What to do: Check each line of the entries below for the word "computer", and copy the lines that have it.

Supplied data:
=== Begin Enclosure ===

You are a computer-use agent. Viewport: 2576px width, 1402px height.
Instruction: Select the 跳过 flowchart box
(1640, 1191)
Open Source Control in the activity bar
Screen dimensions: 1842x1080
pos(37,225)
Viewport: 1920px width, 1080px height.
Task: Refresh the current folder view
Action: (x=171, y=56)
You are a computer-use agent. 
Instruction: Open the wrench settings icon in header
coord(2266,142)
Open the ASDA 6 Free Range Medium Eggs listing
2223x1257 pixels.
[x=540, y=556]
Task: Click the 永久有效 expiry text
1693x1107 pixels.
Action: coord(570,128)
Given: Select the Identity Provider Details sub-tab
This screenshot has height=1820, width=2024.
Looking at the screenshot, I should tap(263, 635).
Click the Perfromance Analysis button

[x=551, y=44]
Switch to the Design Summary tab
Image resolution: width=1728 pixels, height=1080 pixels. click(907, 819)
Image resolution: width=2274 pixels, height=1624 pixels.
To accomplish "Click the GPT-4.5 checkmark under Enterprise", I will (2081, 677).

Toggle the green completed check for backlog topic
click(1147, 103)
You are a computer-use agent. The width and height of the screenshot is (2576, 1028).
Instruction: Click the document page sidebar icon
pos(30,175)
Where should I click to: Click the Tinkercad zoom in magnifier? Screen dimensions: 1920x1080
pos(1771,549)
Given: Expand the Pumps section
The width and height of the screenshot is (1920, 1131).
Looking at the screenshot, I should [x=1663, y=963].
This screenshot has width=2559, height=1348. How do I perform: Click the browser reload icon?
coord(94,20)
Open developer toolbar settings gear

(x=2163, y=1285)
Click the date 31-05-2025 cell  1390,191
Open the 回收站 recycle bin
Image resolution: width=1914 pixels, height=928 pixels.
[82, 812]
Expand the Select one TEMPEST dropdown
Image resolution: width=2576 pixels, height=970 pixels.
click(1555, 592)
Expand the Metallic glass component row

=== End Enclosure ===

Task response:
You are a computer-use agent. Viewport: 2576px width, 1402px height.
You are a computer-use agent. 
You are a computer-use agent. The width and height of the screenshot is (2576, 1028).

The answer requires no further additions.